I choked again. I was sobbing. I didn’t know when it had happened. I only knew that tears streamed down my face. My throat was ragged from the force of them. My chest ached. A nurse I did not know stood at one of the doorways, watching us. Not condemning. She had sympathy in her eyes.

Yes, I could yell. I could scream. I’d come from the ICU. She’d assume I was in pain.

She’d be right.

I choked again and put my head in my hands. This was grief. This horrible weight in my chest. The burning in my eyes. The rage inside my brain. This was grief, finally upon me, finally making me its victim, but not the way anybody could ever accept or understand. Not in any kind of way that made sense to rational human beings.

Vinnie put his hand on my shoulder, warm and steady.

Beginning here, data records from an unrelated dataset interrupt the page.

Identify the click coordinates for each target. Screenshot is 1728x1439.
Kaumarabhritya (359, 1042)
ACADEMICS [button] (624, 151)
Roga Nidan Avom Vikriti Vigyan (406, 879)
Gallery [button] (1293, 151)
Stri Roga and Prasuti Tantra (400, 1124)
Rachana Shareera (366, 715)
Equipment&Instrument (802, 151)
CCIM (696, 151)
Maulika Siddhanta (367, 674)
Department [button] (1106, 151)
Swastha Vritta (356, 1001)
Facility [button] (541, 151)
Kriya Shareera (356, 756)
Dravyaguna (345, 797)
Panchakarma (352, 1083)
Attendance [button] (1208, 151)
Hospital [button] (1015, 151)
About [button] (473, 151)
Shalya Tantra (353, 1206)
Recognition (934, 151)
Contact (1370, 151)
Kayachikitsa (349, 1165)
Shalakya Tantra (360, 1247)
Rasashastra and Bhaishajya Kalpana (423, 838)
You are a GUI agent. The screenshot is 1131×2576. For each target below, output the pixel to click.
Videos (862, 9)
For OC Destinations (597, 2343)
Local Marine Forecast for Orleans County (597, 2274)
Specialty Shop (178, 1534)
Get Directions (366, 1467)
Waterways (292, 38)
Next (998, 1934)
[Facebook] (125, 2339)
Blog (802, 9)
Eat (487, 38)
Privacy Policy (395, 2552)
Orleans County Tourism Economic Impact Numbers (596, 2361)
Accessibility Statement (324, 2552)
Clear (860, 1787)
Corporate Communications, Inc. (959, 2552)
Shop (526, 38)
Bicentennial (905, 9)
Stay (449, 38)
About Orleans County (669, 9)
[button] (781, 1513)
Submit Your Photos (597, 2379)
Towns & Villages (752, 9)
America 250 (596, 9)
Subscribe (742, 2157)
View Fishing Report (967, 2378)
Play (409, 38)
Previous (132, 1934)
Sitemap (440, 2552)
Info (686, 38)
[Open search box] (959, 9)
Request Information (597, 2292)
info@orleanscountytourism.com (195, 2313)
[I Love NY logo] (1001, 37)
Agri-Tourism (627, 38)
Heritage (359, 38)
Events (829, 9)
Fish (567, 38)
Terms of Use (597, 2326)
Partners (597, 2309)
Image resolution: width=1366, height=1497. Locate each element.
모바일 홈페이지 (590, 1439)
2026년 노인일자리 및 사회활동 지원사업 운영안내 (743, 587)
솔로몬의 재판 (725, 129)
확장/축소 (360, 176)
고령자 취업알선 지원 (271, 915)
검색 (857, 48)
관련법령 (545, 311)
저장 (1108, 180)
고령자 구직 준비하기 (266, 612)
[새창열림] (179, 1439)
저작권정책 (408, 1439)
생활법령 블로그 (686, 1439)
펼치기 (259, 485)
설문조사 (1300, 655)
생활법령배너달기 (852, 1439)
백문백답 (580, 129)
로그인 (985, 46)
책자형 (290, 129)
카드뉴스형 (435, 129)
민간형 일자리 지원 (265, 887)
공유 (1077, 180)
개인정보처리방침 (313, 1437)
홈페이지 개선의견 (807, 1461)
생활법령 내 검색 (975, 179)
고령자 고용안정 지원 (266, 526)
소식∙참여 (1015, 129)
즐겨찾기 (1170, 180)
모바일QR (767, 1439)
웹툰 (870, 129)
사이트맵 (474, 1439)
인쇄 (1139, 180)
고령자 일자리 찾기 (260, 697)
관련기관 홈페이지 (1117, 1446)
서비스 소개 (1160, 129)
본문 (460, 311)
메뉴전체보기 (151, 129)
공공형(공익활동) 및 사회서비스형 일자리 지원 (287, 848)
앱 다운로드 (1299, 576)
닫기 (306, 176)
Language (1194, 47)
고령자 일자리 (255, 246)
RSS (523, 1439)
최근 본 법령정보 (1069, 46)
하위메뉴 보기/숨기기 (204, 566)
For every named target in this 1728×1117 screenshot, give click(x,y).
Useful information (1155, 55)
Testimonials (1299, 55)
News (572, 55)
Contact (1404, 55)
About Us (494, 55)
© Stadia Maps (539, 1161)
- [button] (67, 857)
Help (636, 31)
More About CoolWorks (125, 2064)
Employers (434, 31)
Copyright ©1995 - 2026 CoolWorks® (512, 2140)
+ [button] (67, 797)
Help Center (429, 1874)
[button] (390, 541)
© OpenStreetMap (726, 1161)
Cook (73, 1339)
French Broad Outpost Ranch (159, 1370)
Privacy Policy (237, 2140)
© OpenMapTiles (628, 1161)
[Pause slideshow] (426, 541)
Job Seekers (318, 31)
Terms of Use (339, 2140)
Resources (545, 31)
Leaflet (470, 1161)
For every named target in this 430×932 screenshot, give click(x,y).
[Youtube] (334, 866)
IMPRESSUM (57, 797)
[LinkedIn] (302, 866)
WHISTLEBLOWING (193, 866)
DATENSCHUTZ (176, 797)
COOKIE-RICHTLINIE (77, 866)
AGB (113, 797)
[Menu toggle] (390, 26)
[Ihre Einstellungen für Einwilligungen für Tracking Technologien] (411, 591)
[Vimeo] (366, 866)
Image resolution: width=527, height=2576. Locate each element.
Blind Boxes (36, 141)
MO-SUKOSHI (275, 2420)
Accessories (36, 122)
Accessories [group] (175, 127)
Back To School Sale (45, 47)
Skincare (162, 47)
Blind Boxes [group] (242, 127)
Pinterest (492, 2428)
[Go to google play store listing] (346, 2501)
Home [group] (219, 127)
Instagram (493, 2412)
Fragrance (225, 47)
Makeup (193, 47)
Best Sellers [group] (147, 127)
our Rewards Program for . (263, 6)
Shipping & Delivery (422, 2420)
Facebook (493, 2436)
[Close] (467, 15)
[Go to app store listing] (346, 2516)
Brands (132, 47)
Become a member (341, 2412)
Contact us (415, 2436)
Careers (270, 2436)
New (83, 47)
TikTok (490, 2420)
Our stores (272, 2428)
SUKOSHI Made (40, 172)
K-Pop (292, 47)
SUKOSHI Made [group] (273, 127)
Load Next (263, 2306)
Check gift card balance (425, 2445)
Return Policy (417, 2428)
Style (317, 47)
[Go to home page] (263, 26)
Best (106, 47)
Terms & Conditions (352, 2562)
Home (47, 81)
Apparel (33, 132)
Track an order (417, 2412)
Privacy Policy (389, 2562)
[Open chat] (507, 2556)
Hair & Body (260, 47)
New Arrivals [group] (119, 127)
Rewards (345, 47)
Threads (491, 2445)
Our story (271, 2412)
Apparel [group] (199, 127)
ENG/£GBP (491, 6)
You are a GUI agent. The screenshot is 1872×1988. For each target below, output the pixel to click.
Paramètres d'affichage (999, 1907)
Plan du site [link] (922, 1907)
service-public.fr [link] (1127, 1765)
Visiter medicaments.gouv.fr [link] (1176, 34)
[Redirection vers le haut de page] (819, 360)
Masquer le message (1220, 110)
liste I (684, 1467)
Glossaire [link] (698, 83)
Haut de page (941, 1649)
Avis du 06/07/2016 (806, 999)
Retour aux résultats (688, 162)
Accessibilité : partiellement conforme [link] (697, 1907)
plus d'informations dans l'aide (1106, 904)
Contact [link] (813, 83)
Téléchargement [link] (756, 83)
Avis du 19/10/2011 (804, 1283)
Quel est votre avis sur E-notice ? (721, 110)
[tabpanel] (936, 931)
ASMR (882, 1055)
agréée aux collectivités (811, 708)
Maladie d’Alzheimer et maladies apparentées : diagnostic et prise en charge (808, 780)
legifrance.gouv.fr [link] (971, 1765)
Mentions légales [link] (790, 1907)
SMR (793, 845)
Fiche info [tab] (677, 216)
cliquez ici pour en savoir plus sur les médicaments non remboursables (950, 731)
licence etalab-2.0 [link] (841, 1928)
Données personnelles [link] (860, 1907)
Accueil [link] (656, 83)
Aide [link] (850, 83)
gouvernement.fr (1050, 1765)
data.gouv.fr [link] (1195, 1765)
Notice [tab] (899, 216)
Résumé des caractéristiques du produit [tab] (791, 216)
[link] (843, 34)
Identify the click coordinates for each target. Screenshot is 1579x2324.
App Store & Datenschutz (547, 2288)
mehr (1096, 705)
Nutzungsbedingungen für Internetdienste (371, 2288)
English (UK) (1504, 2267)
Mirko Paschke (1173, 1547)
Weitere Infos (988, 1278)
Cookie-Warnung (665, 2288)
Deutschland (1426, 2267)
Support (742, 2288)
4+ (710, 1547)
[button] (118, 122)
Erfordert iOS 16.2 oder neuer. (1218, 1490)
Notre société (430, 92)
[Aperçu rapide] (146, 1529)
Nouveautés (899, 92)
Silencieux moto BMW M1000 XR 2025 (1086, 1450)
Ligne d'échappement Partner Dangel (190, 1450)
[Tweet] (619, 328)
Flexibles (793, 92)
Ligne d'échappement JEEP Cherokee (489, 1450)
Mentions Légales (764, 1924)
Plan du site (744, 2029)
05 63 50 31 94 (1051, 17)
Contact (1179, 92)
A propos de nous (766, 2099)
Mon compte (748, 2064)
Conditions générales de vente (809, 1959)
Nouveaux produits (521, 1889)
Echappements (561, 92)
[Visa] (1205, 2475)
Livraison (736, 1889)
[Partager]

That tiny seed of emotion I’d buried so deep inside was gone. I’d denied it and tried to squash it out of existence, and now it was dead, and I knew what it had been. I knew what I hadn’t wanted to know.

It was hope.

“Do you know what it’s like,” I asked, “to wish for your mother to die?”

He pulled me into his arms. The rage gave way, and I wept. I cried for the kind of person I could have become that would be able to think such things, let alone say them. How could he love me? How could he stand to hold me when I’d said something so wrong and cruel and foul?

“You can see your mother tomorrow,” he said quietly in my ear. “It’s time I took you home.”